>>>>>

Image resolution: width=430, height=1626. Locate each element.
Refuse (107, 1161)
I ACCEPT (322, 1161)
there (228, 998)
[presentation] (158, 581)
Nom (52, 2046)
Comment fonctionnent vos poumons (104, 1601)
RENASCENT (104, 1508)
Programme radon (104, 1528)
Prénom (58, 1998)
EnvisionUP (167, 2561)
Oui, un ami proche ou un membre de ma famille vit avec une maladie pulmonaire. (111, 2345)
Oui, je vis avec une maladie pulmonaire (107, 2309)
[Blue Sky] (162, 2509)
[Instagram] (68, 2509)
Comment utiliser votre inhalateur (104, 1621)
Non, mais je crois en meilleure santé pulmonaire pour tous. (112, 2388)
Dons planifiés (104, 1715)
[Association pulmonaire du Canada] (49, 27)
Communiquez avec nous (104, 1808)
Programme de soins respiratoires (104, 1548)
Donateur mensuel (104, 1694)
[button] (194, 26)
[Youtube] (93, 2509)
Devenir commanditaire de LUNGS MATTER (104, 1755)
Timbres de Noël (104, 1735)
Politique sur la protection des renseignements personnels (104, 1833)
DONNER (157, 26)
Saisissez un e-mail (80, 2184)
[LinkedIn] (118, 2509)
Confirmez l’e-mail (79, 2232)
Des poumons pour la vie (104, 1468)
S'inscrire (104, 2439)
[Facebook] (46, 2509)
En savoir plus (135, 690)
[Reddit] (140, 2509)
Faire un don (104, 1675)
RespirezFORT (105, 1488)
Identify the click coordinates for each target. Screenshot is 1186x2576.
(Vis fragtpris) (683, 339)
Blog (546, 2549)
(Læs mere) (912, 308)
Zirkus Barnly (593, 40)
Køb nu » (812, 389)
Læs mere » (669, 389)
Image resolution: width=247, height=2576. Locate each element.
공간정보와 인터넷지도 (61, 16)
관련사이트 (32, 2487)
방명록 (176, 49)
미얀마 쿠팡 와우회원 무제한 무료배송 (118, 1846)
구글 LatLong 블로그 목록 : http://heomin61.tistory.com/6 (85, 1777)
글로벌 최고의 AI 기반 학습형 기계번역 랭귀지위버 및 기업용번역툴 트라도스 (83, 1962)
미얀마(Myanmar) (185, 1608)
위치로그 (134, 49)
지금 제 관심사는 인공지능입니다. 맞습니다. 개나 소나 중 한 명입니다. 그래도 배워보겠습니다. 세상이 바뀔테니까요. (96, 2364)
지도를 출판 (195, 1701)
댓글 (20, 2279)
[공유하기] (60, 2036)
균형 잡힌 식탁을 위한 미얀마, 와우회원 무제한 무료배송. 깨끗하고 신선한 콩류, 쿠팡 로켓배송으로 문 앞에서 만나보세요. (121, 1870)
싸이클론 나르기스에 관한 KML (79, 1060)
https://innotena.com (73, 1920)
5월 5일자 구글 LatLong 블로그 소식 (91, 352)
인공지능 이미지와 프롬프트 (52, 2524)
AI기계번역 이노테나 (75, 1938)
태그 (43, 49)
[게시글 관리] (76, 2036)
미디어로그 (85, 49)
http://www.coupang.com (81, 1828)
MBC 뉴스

<<<<<

Work instructions: Each line of the listing must be output once more, exactly as shown above.

Reply:
Image resolution: width=430, height=1626. Locate each element.
Refuse (107, 1161)
I ACCEPT (322, 1161)
there (228, 998)
[presentation] (158, 581)
Nom (52, 2046)
Comment fonctionnent vos poumons (104, 1601)
RENASCENT (104, 1508)
Programme radon (104, 1528)
Prénom (58, 1998)
EnvisionUP (167, 2561)
Oui, un ami proche ou un membre de ma famille vit avec une maladie pulmonaire. (111, 2345)
Oui, je vis avec une maladie pulmonaire (107, 2309)
[Blue Sky] (162, 2509)
[Instagram] (68, 2509)
Comment utiliser votre inhalateur (104, 1621)
Non, mais je crois en meilleure santé pulmonaire pour tous. (112, 2388)
Dons planifiés (104, 1715)
[Association pulmonaire du Canada] (49, 27)
Communiquez avec nous (104, 1808)
Programme de soins respiratoires (104, 1548)
Donateur mensuel (104, 1694)
[button] (194, 26)
[Youtube] (93, 2509)
Devenir commanditaire de LUNGS MATTER (104, 1755)
Timbres de Noël (104, 1735)
Politique sur la protection des renseignements personnels (104, 1833)
DONNER (157, 26)
Saisissez un e-mail (80, 2184)
[LinkedIn] (118, 2509)
Confirmez l’e-mail (79, 2232)
Des poumons pour la vie (104, 1468)
S'inscrire (104, 2439)
[Facebook] (46, 2509)
En savoir plus (135, 690)
[Reddit] (140, 2509)
Faire un don (104, 1675)
RespirezFORT (105, 1488)
Identify the click coordinates for each target. Screenshot is 1186x2576.
(Vis fragtpris) (683, 339)
Blog (546, 2549)
(Læs mere) (912, 308)
Zirkus Barnly (593, 40)
Køb nu » (812, 389)
Læs mere » (669, 389)
Image resolution: width=247, height=2576. Locate each element.
공간정보와 인터넷지도 (61, 16)
관련사이트 (32, 2487)
방명록 (176, 49)
미얀마 쿠팡 와우회원 무제한 무료배송 (118, 1846)
구글 LatLong 블로그 목록 : http://heomin61.tistory.com/6 (85, 1777)
글로벌 최고의 AI 기반 학습형 기계번역 랭귀지위버 및 기업용번역툴 트라도스 (83, 1962)
미얀마(Myanmar) (185, 1608)
위치로그 (134, 49)
지금 제 관심사는 인공지능입니다. 맞습니다. 개나 소나 중 한 명입니다. 그래도 배워보겠습니다. 세상이 바뀔테니까요. (96, 2364)
지도를 출판 (195, 1701)
댓글 (20, 2279)
[공유하기] (60, 2036)
균형 잡힌 식탁을 위한 미얀마, 와우회원 무제한 무료배송. 깨끗하고 신선한 콩류, 쿠팡 로켓배송으로 문 앞에서 만나보세요. (121, 1870)
싸이클론 나르기스에 관한 KML (79, 1060)
https://innotena.com (73, 1920)
5월 5일자 구글 LatLong 블로그 소식 (91, 352)
인공지능 이미지와 프롬프트 (52, 2524)
AI기계번역 이노테나 (75, 1938)
태그 (43, 49)
[게시글 관리] (76, 2036)
미디어로그 (85, 49)
http://www.coupang.com (81, 1828)
MBC 뉴스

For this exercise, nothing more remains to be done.